Sequels can be a tricky thing to write sometimes. Such projects can end up being a lesson in frustration when you realize that you haven’t really written a new story in the universe you’d created so much as you’ve just attempted to rewrite the original story again, and that can be a huge problem in itself.
I’ve been working off and on with a sequel to the Bridgetown Trilogy (which I’ve been referring to as MU4, as in ‘Mendaihu Universe Book 4’) and as tempting as it is for me to write another story about the dysfunctional shenanigans of Vigil or the PoeKaina and CarNando ships (heh) or whatever, that’s the last thing I should really be doing. That’s why one of the first rules I’d come up with when I first started playing with the idea was to have Book Four set seventy years after the events of The Balance of Light, ensuring the original cast was already in the past tense, at least in the physical sense. I had to come up with new characters, each with their own histories and drives, yet somehow tie it in with the Mendaihu Universe. That in itself wasn’t too hard, as I’d left myself wide open for all kinds of exploration in this particular world.
No, the hard part was how to tie it in with the original trilogy yet not write the trilogy again. So how do I do that?
With In My Blue World, I deliberately left the story open-ended to a degree that its main characters could go on further adventures with Zuzannah and the rest of the alternate universe gang. That kind of sequel is in a ‘continuing adventures of…’ format, such as Jim Butcher’s Dresden Files, or Martha Wells’ Murderbot Diaries. Conversely, Diwa & Kaffi evolved out of a world I’d already created for a multi-short story project involving different species of beings on a college campus, so that one will end up sort of going in reverse when I get to writing those stories. That format is simply standalone stories in a shared world.
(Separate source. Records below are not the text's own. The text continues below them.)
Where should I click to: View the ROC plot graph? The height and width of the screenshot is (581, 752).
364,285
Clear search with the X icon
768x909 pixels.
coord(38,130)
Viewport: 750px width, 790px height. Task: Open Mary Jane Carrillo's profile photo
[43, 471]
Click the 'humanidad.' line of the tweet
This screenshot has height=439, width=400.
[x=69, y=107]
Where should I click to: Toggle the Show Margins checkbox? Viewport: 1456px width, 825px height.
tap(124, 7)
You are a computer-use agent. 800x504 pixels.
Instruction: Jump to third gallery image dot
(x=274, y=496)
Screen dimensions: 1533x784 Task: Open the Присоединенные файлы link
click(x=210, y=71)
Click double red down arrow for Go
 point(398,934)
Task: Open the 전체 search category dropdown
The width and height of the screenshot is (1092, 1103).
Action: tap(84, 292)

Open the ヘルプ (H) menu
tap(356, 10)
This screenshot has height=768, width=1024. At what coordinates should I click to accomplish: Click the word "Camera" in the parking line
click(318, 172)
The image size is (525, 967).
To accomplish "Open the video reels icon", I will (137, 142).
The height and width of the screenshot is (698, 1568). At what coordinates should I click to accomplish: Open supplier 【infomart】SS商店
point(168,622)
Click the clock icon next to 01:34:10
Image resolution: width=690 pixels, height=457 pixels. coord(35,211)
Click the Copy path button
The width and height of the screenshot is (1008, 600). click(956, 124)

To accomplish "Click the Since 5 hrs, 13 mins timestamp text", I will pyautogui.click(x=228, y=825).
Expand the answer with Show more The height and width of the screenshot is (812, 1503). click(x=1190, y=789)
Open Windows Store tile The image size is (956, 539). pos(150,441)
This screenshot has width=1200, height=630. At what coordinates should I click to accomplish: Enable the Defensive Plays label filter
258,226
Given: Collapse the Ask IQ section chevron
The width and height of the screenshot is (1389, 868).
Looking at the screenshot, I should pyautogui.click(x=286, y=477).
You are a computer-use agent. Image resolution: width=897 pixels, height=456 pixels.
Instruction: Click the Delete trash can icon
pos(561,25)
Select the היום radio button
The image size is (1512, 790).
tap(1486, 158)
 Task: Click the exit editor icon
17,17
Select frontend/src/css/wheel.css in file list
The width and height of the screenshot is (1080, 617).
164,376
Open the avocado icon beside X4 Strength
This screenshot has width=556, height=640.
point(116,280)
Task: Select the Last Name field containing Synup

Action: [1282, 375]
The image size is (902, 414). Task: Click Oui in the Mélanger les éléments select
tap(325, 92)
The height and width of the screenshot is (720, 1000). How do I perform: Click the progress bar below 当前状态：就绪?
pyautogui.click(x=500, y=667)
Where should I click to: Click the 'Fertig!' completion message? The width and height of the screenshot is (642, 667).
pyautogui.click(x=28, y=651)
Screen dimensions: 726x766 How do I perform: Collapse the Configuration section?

So with MU4, I had to give everyone a new directive: it had to relate to the supernatural/spiritual goings-on in that world, with many of the rules that Denni/The One of All Sacred laid down by Book 3…and then twist them somehow. Historical knowledge tends to warp and evolve over the years; what really happens and what we want to remember can often be two completely different things, especially when spirituality and religion is involved. That ends up being the main rule of the new version of this universe: Bridgetown (and the world) is filled with loyal Followers of the One…yet do they truly follow the tenets Denni laid down so many years ago? And then follow it up by imprinting these new characters onto that rule and see where it goes.
There are many ways to go about writing sequels, and of course how you decide to write them totally depends on how you want to approach them. My favorite way, as you’ve noticed, is to keep my original stories open for such possibilities! My only caveat then is to keep a finite number of ground rules…and the rest is fair game.